Given the wide range of variables, the tail risk of the ACA being invalidated has grown. But even then, it is important to remember that remedies exist should parts of the law be rolled back. For example, if the U.S. Supreme Court determines that the individual mandate is unconstitutional and thereby pre-existing condition protections and guaranteed issue are invalid, states or Congress could legislate to replace these protections (guaranteed issue requires that insurers furnish policies to individuals regardless of health status.) Furthermore, invalidating the entire law would effectively throw the U.S. medical system into chaos given the ACA’s wide reach and longevity. And the optics of undoing the law during a global pandemic would be horrible. Thus, as Mark Twain once quipped about rumors of his death, we think reports of the ACA’s demise “are greatly exaggerated.”
What it means for investors
In the U.S., sentiment could weigh on health care stocks in the near term, particularly for hospitals and providers that have benefited from ACA provisions like Medicaid expansion. But we would also point out that negative sentiment could cause valuations to dislocate from fundamentals, as happened a decade ago when the ACA was first being legislated. Today, the U.S. health care sector trades at a large discount to the broader markets, even as many companies develop breakthrough therapies – including vaccines for COVID-19. In our view, these types of dislocations create opportunities for investors and can make a significant difference to long-term returns.
Health Care at a discount
Source: Bloomberg. Index and sector data from 31 December 2019 to 24 September 2020. Averages reflect quarterly data from 31 March 1992 to 30 June 2020. S&P 500® Index reflects U.S. large-cap equity performance and represents broad U.S. equity market performance. S&P sector indices comprise those companies included in the S&P 500 that are classified as members of the respective GICS® sector.

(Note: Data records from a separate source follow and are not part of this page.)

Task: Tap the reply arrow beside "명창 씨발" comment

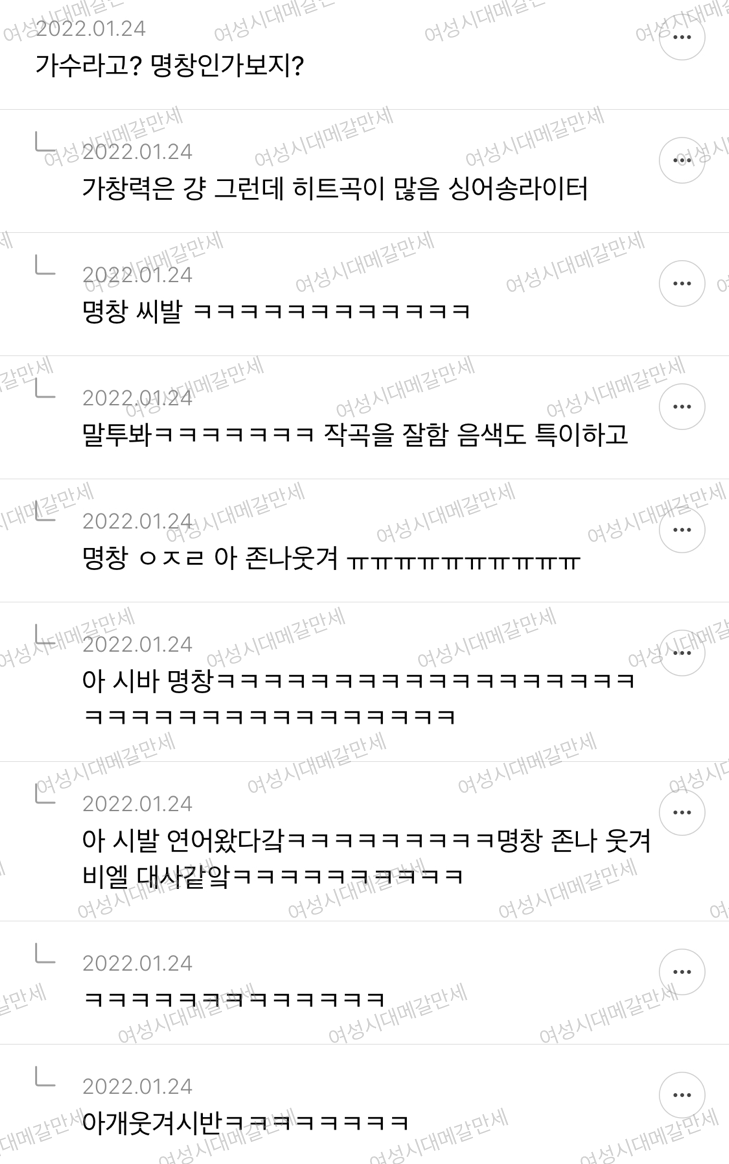Action: tap(45, 264)
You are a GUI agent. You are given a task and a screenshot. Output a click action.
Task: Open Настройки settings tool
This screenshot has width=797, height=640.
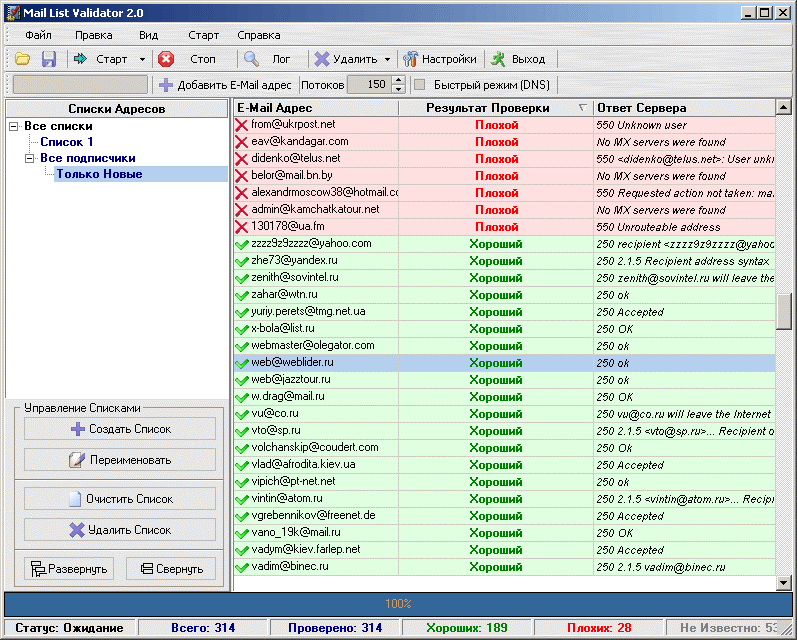point(439,59)
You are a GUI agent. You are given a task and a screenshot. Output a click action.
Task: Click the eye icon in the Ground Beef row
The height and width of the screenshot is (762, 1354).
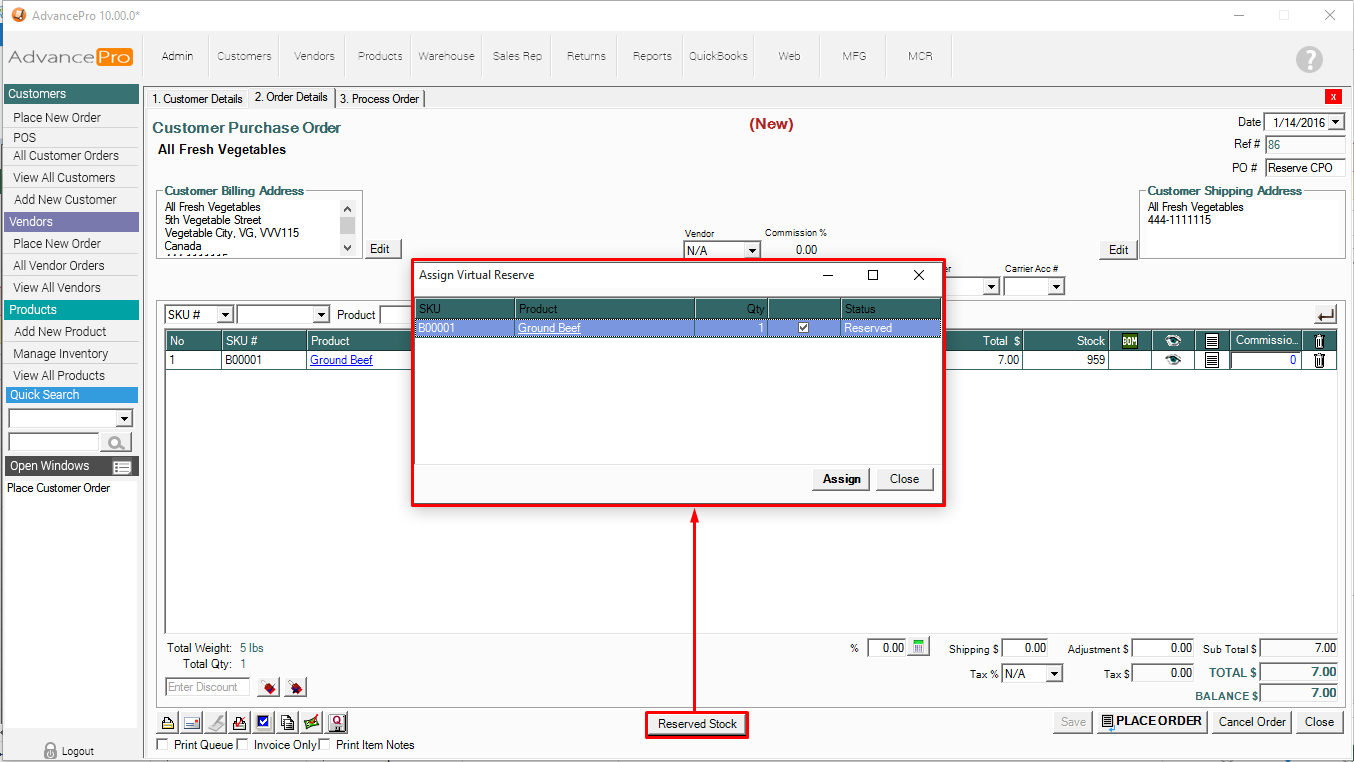pyautogui.click(x=1173, y=360)
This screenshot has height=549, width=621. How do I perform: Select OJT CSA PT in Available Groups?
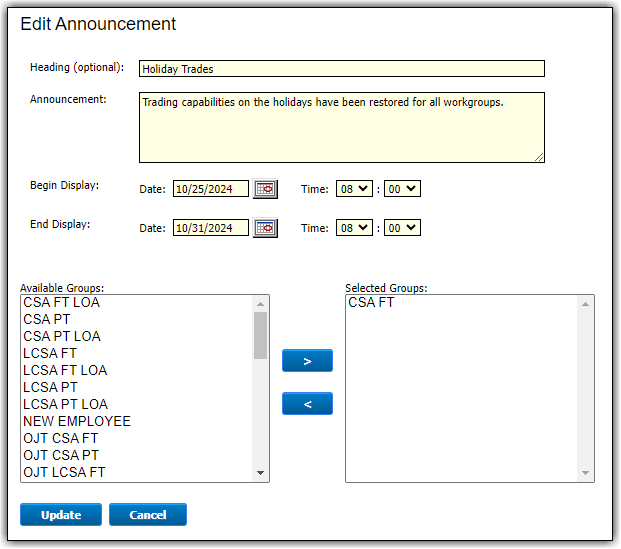tap(61, 455)
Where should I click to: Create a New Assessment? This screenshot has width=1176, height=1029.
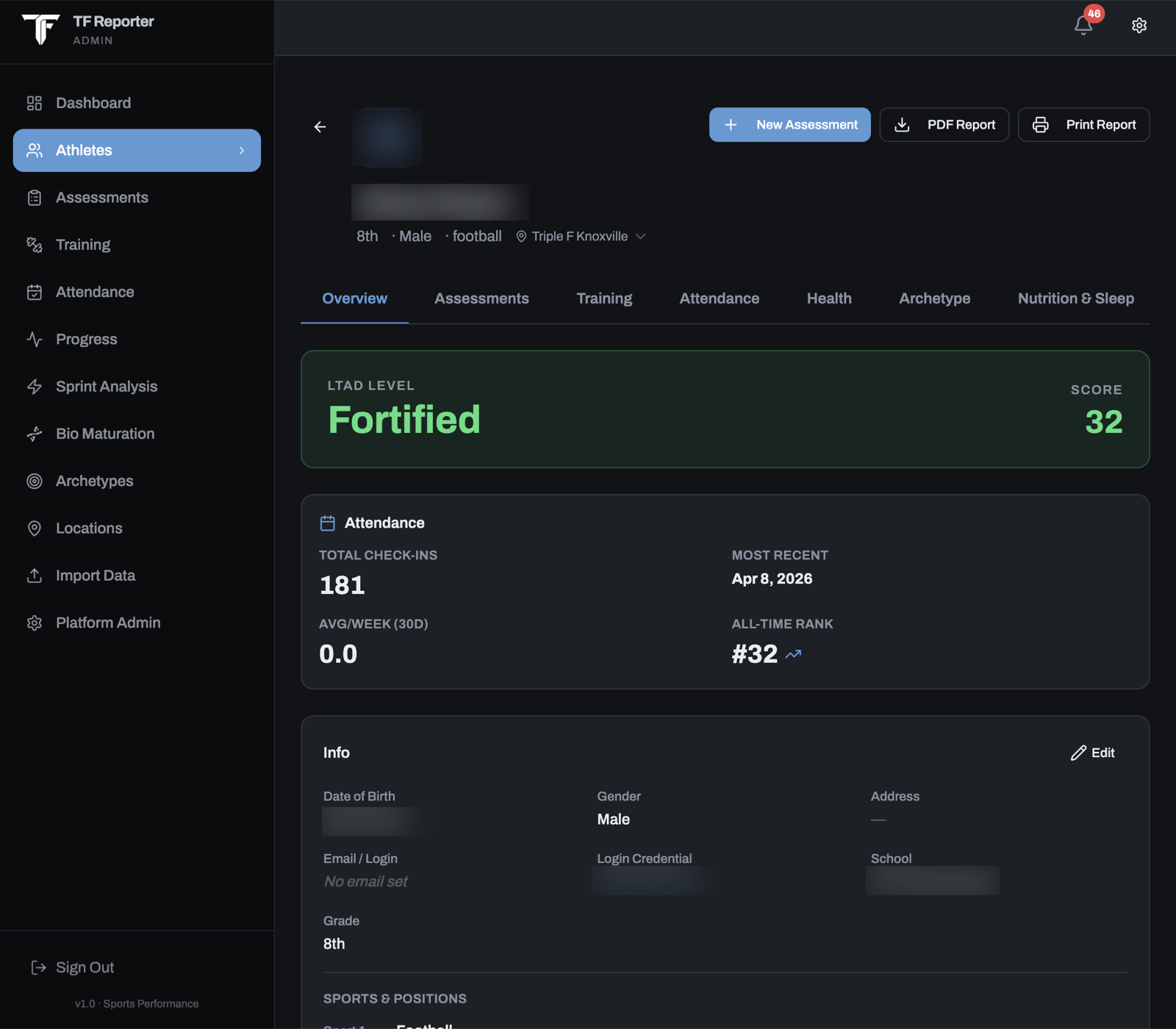coord(789,125)
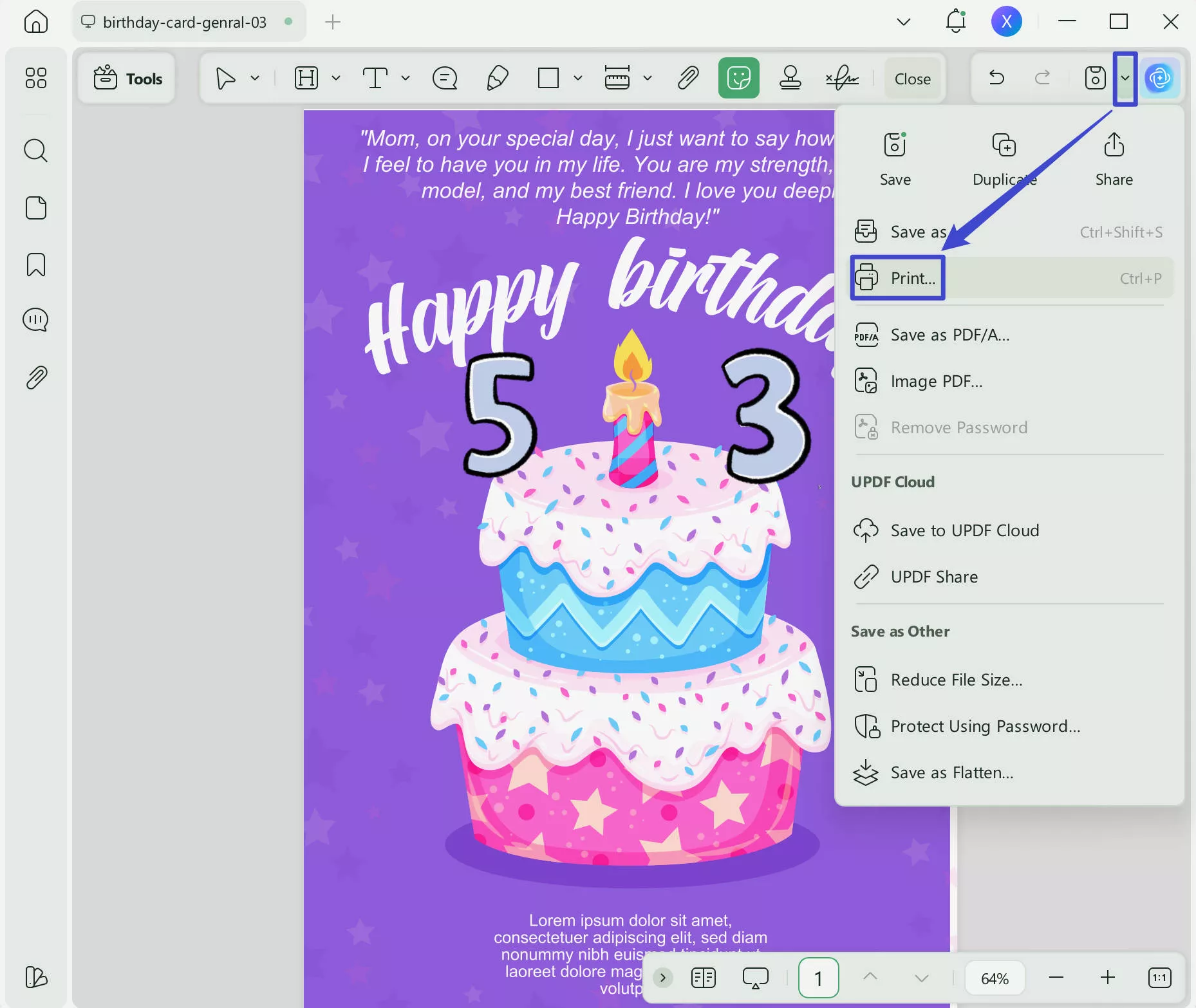Select the paperclip Attachment tool
The width and height of the screenshot is (1196, 1008).
coord(686,78)
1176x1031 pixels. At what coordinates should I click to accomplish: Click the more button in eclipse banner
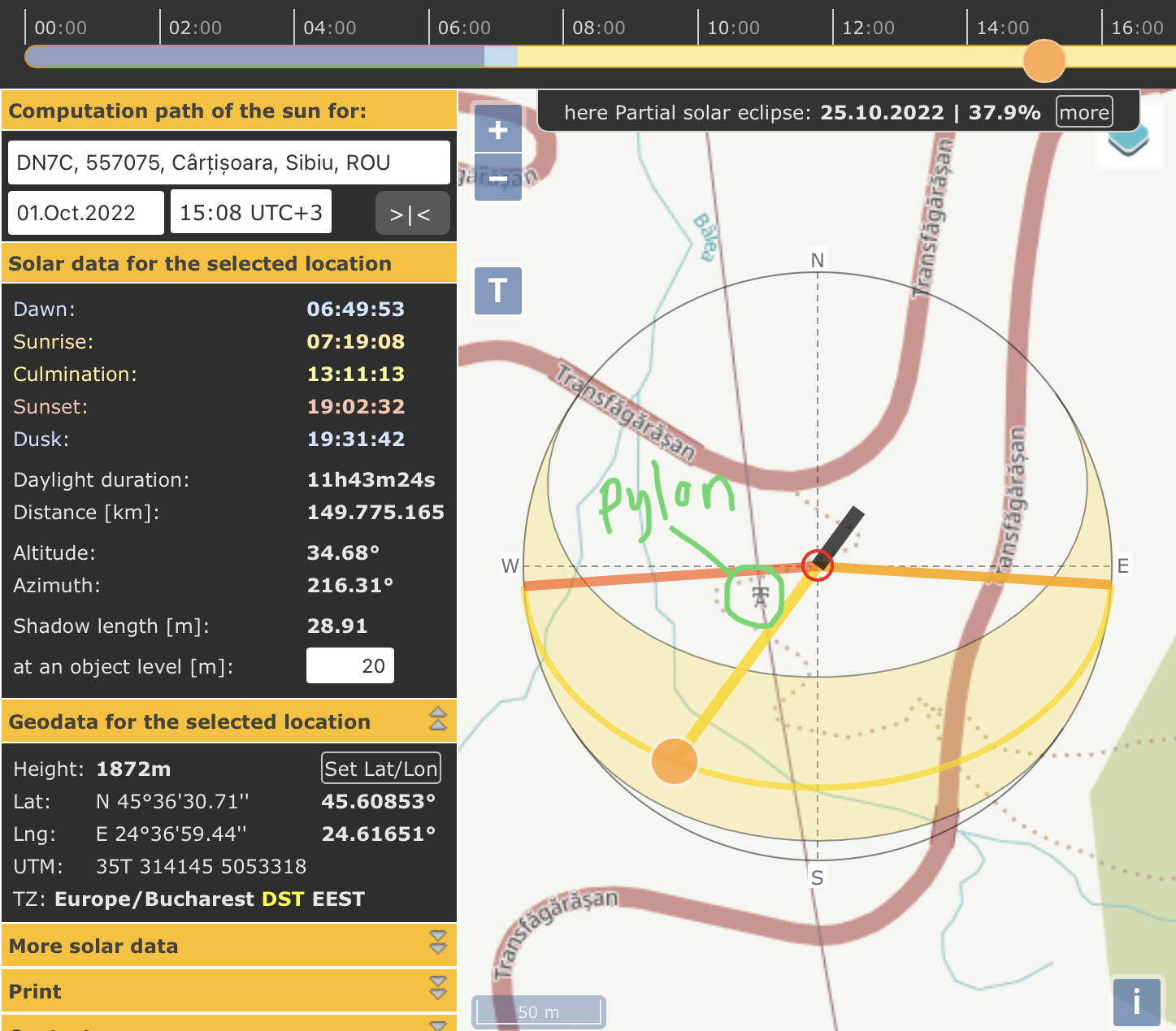click(x=1083, y=112)
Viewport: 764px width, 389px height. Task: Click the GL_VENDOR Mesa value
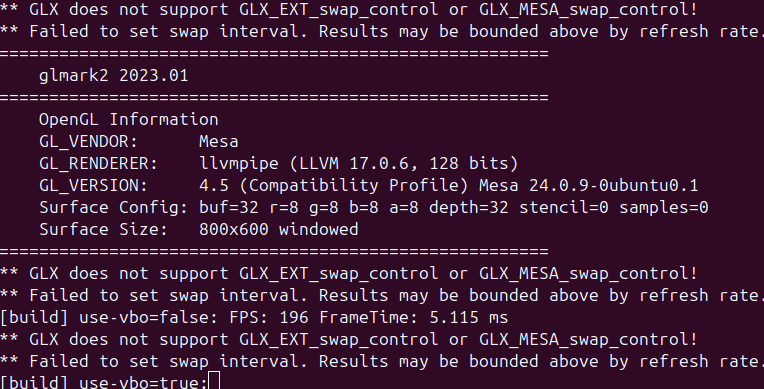(x=219, y=141)
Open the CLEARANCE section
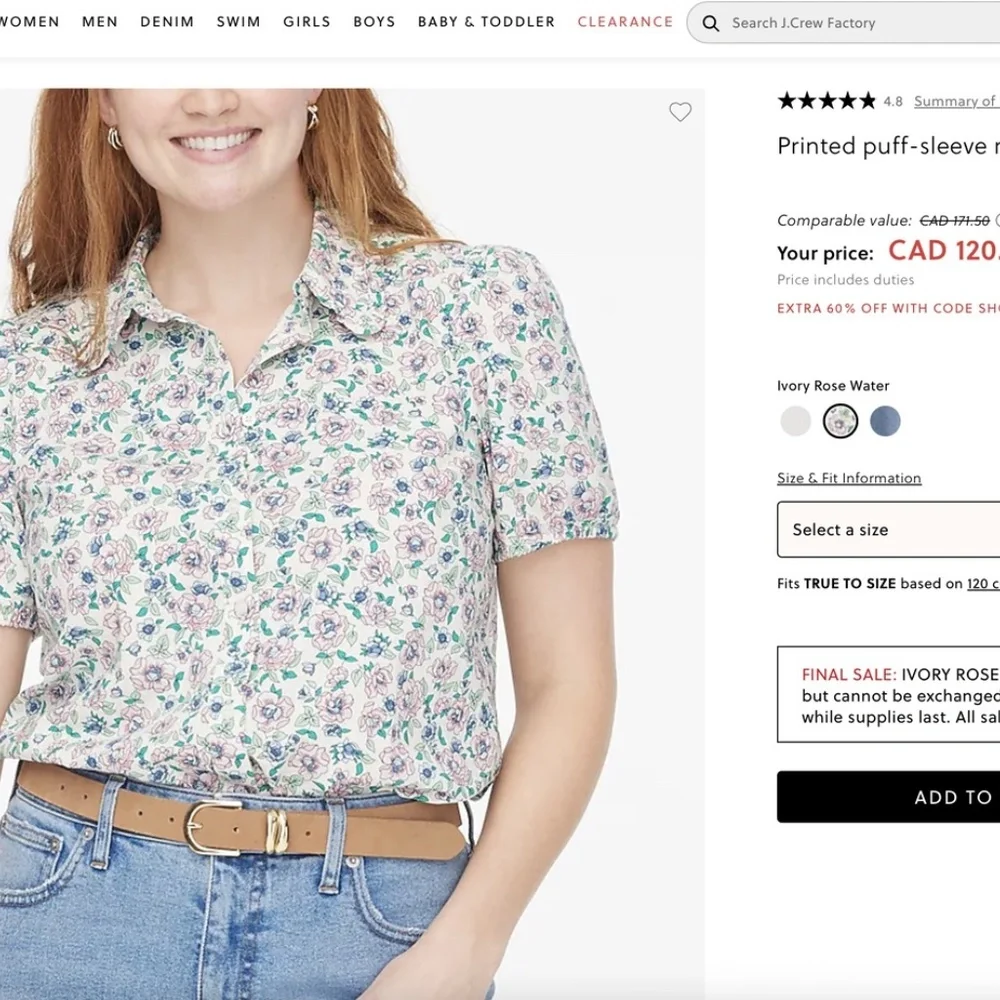The width and height of the screenshot is (1000, 1000). [x=624, y=21]
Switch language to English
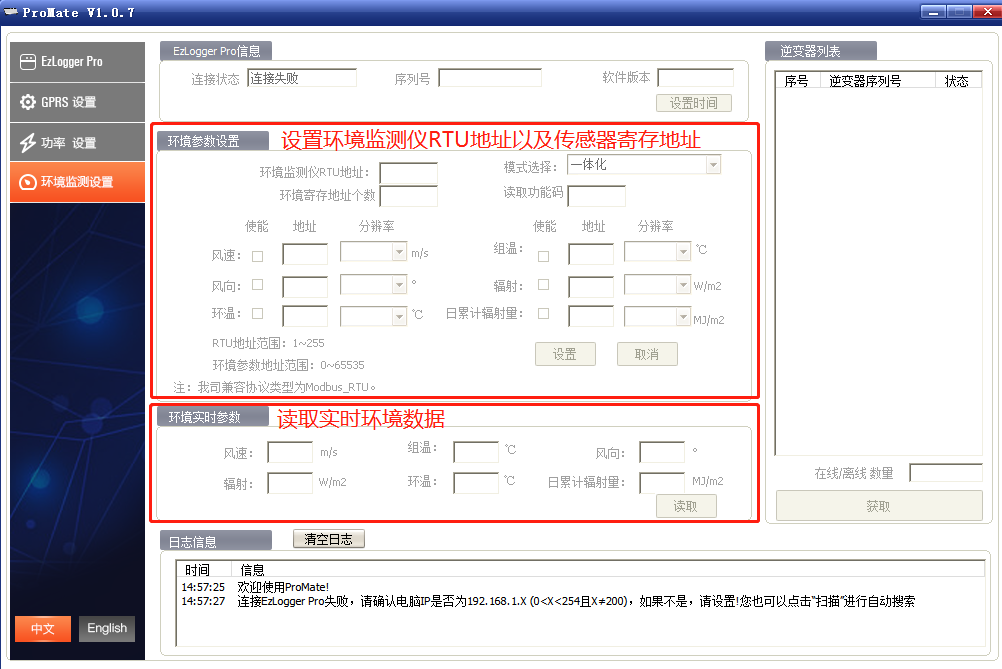Image resolution: width=1002 pixels, height=669 pixels. pyautogui.click(x=107, y=628)
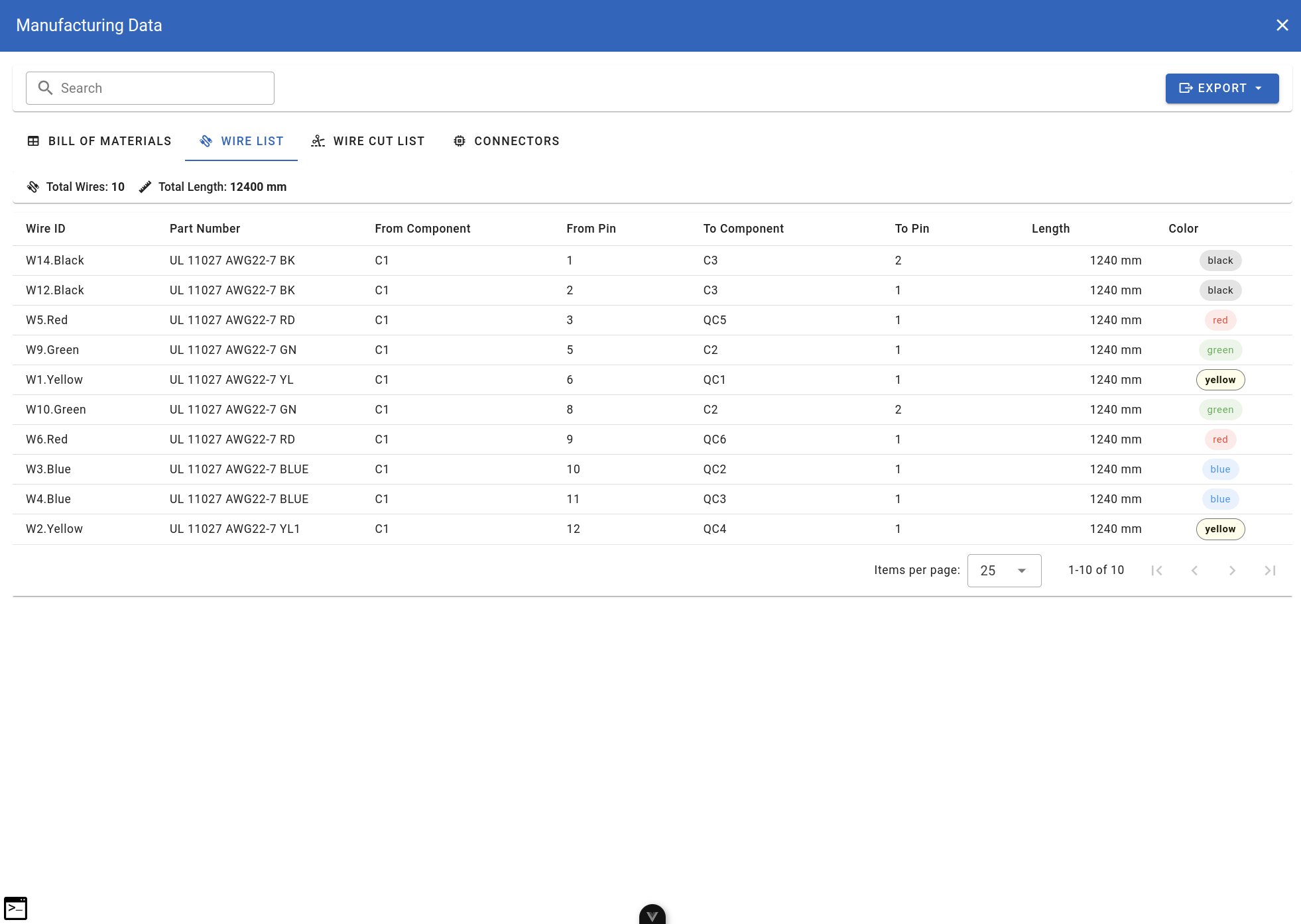The height and width of the screenshot is (924, 1301).
Task: Click the blue color chip for W3.Blue
Action: click(1219, 469)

1Politico, 19 September 2020
Fundamental analysis: The analysis of information that contributes to the valuation of a security, such as a company’s earnings or the evaluation of its management team, as well as wider economic factors. This contrasts with technical analysis, which is centred on idiosyncrasies within financial markets, such as detecting seasonal patterns.
Price-to-earnings (P/E) ratio: A popular ratio used to value a company’s shares. It is calculated by dividing the current share price by its earnings per share. In general, a high P/E ratio indicates that investors expect strong earnings growth in the future, although a (temporary) collapse in earnings can also lead to a high P/E ratio.
A forward P/E ratio is calculated by taking a company’s current share price and dividing it by its ‘predicted’ earnings per share.